Target position rows
####################

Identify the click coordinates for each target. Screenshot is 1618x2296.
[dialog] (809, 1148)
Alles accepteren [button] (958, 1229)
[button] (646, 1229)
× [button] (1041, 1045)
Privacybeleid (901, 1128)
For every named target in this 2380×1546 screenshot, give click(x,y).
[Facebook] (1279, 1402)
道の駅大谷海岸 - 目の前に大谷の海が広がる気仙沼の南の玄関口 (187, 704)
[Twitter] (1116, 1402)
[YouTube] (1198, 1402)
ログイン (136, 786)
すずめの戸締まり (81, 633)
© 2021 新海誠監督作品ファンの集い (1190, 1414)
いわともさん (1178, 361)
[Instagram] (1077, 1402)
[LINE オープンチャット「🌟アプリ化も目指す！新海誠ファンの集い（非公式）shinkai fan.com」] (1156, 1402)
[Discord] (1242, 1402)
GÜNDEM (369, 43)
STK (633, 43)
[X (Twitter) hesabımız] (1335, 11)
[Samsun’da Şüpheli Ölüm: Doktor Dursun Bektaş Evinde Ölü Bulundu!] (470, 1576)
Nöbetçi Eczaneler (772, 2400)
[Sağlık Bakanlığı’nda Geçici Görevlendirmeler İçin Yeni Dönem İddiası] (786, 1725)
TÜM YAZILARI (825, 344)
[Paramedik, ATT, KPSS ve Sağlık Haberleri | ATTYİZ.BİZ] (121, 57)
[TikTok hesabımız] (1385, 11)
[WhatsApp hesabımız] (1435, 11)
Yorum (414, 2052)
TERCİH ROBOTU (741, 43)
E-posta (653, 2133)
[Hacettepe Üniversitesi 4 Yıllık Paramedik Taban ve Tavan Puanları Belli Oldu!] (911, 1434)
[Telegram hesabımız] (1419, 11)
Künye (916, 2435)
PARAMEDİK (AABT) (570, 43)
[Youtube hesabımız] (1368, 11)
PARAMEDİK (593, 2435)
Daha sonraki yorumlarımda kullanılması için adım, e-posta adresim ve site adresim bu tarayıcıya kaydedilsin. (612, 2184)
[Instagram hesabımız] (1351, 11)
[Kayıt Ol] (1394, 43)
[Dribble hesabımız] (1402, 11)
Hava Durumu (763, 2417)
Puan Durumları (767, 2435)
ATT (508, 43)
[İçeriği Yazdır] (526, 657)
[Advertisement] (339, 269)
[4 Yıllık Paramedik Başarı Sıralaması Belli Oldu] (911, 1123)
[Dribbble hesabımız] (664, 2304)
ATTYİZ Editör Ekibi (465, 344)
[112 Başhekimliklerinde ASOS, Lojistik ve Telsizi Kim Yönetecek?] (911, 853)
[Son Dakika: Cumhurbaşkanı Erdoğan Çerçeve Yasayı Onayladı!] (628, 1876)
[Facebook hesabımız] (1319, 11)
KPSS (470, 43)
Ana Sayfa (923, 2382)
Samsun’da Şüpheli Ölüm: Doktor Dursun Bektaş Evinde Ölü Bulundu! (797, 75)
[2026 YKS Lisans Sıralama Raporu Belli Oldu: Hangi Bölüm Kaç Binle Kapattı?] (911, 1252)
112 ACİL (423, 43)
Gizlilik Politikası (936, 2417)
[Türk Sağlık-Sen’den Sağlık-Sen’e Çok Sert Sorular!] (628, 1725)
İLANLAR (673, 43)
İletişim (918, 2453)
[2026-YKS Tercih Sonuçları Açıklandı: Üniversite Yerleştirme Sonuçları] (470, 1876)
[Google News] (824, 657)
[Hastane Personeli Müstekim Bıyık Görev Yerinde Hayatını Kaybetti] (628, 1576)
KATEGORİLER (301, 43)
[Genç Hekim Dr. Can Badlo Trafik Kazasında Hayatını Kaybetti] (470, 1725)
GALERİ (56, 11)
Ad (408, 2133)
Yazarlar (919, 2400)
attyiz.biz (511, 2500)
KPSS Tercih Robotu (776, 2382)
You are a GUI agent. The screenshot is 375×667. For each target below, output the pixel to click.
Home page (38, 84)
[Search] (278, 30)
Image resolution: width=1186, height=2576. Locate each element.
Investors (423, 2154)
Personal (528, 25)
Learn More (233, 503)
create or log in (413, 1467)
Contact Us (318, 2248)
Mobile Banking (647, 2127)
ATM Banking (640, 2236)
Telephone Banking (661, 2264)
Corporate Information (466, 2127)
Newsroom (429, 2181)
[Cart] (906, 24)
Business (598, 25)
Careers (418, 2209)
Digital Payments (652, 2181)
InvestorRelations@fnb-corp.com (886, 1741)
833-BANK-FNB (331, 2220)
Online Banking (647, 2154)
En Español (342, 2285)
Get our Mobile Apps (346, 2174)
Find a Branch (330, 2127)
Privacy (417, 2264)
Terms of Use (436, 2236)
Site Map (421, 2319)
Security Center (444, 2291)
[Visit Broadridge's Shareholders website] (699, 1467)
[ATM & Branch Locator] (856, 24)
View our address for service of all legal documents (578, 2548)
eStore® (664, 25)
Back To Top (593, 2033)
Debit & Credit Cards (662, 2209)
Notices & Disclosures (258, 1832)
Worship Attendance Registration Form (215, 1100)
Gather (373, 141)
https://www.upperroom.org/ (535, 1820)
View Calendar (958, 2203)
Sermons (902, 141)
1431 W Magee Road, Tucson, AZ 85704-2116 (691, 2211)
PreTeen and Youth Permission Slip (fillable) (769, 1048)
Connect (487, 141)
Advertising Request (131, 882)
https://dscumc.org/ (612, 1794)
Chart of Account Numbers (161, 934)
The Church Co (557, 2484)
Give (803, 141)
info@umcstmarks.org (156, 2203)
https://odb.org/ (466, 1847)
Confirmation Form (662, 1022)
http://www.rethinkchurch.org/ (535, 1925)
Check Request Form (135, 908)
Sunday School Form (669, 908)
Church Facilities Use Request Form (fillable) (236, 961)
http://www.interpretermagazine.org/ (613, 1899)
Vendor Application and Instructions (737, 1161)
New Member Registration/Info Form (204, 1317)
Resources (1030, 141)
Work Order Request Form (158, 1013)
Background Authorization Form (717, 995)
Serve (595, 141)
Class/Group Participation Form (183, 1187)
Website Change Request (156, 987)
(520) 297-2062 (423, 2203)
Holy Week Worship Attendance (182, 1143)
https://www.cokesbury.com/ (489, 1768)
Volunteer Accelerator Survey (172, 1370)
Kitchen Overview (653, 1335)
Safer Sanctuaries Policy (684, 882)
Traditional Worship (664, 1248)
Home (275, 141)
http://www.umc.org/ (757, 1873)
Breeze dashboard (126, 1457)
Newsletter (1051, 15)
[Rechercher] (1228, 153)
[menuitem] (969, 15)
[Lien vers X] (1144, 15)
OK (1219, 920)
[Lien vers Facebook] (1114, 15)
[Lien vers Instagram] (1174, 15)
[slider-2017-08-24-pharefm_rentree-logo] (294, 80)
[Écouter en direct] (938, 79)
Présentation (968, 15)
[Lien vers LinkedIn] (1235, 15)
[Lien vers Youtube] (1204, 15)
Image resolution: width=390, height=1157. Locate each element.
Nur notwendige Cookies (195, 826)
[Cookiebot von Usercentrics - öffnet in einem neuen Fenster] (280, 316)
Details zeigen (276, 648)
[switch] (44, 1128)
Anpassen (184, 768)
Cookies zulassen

####################

## Task directions:
Reproduce every row above with "Lien vers" replaced by "Link to" wherever it appears, keeping everything else the same.

## Result:
Identify the click coordinates for each target. Screenshot is 1618x2296.
[dialog] (809, 1148)
Alles accepteren [button] (958, 1229)
[button] (646, 1229)
× [button] (1041, 1045)
Privacybeleid (901, 1128)
For every named target in this 2380×1546 screenshot, give click(x,y).
[Facebook] (1279, 1402)
道の駅大谷海岸 - 目の前に大谷の海が広がる気仙沼の南の玄関口 (187, 704)
[Twitter] (1116, 1402)
[YouTube] (1198, 1402)
ログイン (136, 786)
すずめの戸締まり (81, 633)
© 2021 新海誠監督作品ファンの集い (1190, 1414)
いわともさん (1178, 361)
[Instagram] (1077, 1402)
[LINE オープンチャット「🌟アプリ化も目指す！新海誠ファンの集い（非公式）shinkai fan.com」] (1156, 1402)
[Discord] (1242, 1402)
GÜNDEM (369, 43)
STK (633, 43)
[X (Twitter) hesabımız] (1335, 11)
[Samsun’da Şüpheli Ölüm: Doktor Dursun Bektaş Evinde Ölü Bulundu!] (470, 1576)
Nöbetçi Eczaneler (772, 2400)
[Sağlık Bakanlığı’nda Geçici Görevlendirmeler İçin Yeni Dönem İddiası] (786, 1725)
TÜM YAZILARI (825, 344)
[Paramedik, ATT, KPSS ve Sağlık Haberleri | ATTYİZ.BİZ] (121, 57)
[TikTok hesabımız] (1385, 11)
[WhatsApp hesabımız] (1435, 11)
Yorum (414, 2052)
TERCİH ROBOTU (741, 43)
E-posta (653, 2133)
[Hacettepe Üniversitesi 4 Yıllık Paramedik Taban ve Tavan Puanları Belli Oldu!] (911, 1434)
[Telegram hesabımız] (1419, 11)
Künye (916, 2435)
PARAMEDİK (AABT) (570, 43)
[Youtube hesabımız] (1368, 11)
PARAMEDİK (593, 2435)
Daha sonraki yorumlarımda kullanılması için adım, e-posta adresim ve site adresim bu tarayıcıya kaydedilsin. (612, 2184)
[Instagram hesabımız] (1351, 11)
[Kayıt Ol] (1394, 43)
[Dribble hesabımız] (1402, 11)
Hava Durumu (763, 2417)
Puan Durumları (767, 2435)
ATT (508, 43)
[İçeriği Yazdır] (526, 657)
[Advertisement] (339, 269)
[4 Yıllık Paramedik Başarı Sıralaması Belli Oldu] (911, 1123)
[Dribbble hesabımız] (664, 2304)
ATTYİZ Editör Ekibi (465, 344)
[112 Başhekimliklerinde ASOS, Lojistik ve Telsizi Kim Yönetecek?] (911, 853)
[Son Dakika: Cumhurbaşkanı Erdoğan Çerçeve Yasayı Onayladı!] (628, 1876)
[Facebook hesabımız] (1319, 11)
KPSS (470, 43)
Ana Sayfa (923, 2382)
Samsun’da Şüpheli Ölüm: Doktor Dursun Bektaş Evinde Ölü Bulundu! (797, 75)
[2026 YKS Lisans Sıralama Raporu Belli Oldu: Hangi Bölüm Kaç Binle Kapattı?] (911, 1252)
112 ACİL (423, 43)
Gizlilik Politikası (936, 2417)
[Türk Sağlık-Sen’den Sağlık-Sen’e Çok Sert Sorular!] (628, 1725)
İLANLAR (673, 43)
İletişim (918, 2453)
[2026-YKS Tercih Sonuçları Açıklandı: Üniversite Yerleştirme Sonuçları] (470, 1876)
[Google News] (824, 657)
[Hastane Personeli Müstekim Bıyık Görev Yerinde Hayatını Kaybetti] (628, 1576)
KATEGORİLER (301, 43)
[Genç Hekim Dr. Can Badlo Trafik Kazasında Hayatını Kaybetti] (470, 1725)
GALERİ (56, 11)
Ad (408, 2133)
Yazarlar (919, 2400)
attyiz.biz (511, 2500)
KPSS Tercih Robotu (776, 2382)
You are a GUI agent. The screenshot is 375×667. For each target below, output the pixel to click.
Home page (38, 84)
[Search] (278, 30)
Image resolution: width=1186, height=2576. Locate each element.
Investors (423, 2154)
Personal (528, 25)
Learn More (233, 503)
create or log in (413, 1467)
Contact Us (318, 2248)
Mobile Banking (647, 2127)
ATM Banking (640, 2236)
Telephone Banking (661, 2264)
Corporate Information (466, 2127)
Newsroom (429, 2181)
[Cart] (906, 24)
Business (598, 25)
Careers (418, 2209)
Digital Payments (652, 2181)
InvestorRelations@fnb-corp.com (886, 1741)
833-BANK-FNB (331, 2220)
Online Banking (647, 2154)
En Español (342, 2285)
Get our Mobile Apps (346, 2174)
Find a Branch (330, 2127)
Privacy (417, 2264)
Terms of Use (436, 2236)
Site Map (421, 2319)
Security Center (444, 2291)
[Visit Broadridge's Shareholders website] (699, 1467)
[ATM & Branch Locator] (856, 24)
View our address for service of all legal documents (578, 2548)
eStore® (664, 25)
Back To Top (593, 2033)
Debit & Credit Cards (662, 2209)
Notices & Disclosures (258, 1832)
Worship Attendance Registration Form (215, 1100)
Gather (373, 141)
https://www.upperroom.org/ (535, 1820)
View Calendar (958, 2203)
Sermons (902, 141)
1431 W Magee Road, Tucson, AZ 85704-2116 (691, 2211)
PreTeen and Youth Permission Slip (fillable) (769, 1048)
Connect (487, 141)
Advertising Request (131, 882)
https://dscumc.org/ (612, 1794)
Chart of Account Numbers (161, 934)
The Church Co (557, 2484)
Give (803, 141)
info@umcstmarks.org (156, 2203)
https://odb.org/ (466, 1847)
Confirmation Form (662, 1022)
http://www.rethinkchurch.org/ (535, 1925)
Check Request Form (135, 908)
Sunday School Form (669, 908)
Church Facilities Use Request Form (fillable) (236, 961)
http://www.interpretermagazine.org/ (613, 1899)
Vendor Application and Instructions (737, 1161)
New Member Registration/Info Form (204, 1317)
Resources (1030, 141)
Work Order Request Form (158, 1013)
Background Authorization Form (717, 995)
Serve (595, 141)
Class/Group Participation Form (183, 1187)
Website Change Request (156, 987)
(520) 297-2062 (423, 2203)
Holy Week Worship Attendance (182, 1143)
https://www.cokesbury.com/ (489, 1768)
Volunteer Accelerator Survey (172, 1370)
Kitchen Overview (653, 1335)
Safer Sanctuaries Policy (684, 882)
Traditional Worship (664, 1248)
Home (275, 141)
http://www.umc.org/ (757, 1873)
Breeze dashboard (126, 1457)
Newsletter (1051, 15)
[Rechercher] (1228, 153)
[menuitem] (969, 15)
[Link to X] (1144, 15)
OK (1219, 920)
[Link to Facebook] (1114, 15)
[Link to Instagram] (1174, 15)
[slider-2017-08-24-pharefm_rentree-logo] (294, 80)
[Écouter en direct] (938, 79)
Présentation (968, 15)
[Link to LinkedIn] (1235, 15)
[Link to Youtube] (1204, 15)
Image resolution: width=390, height=1157. Locate each element.
Nur notwendige Cookies (195, 826)
[Cookiebot von Usercentrics - öffnet in einem neuen Fenster] (280, 316)
Details zeigen (276, 648)
[switch] (44, 1128)
Anpassen (184, 768)
Cookies zulassen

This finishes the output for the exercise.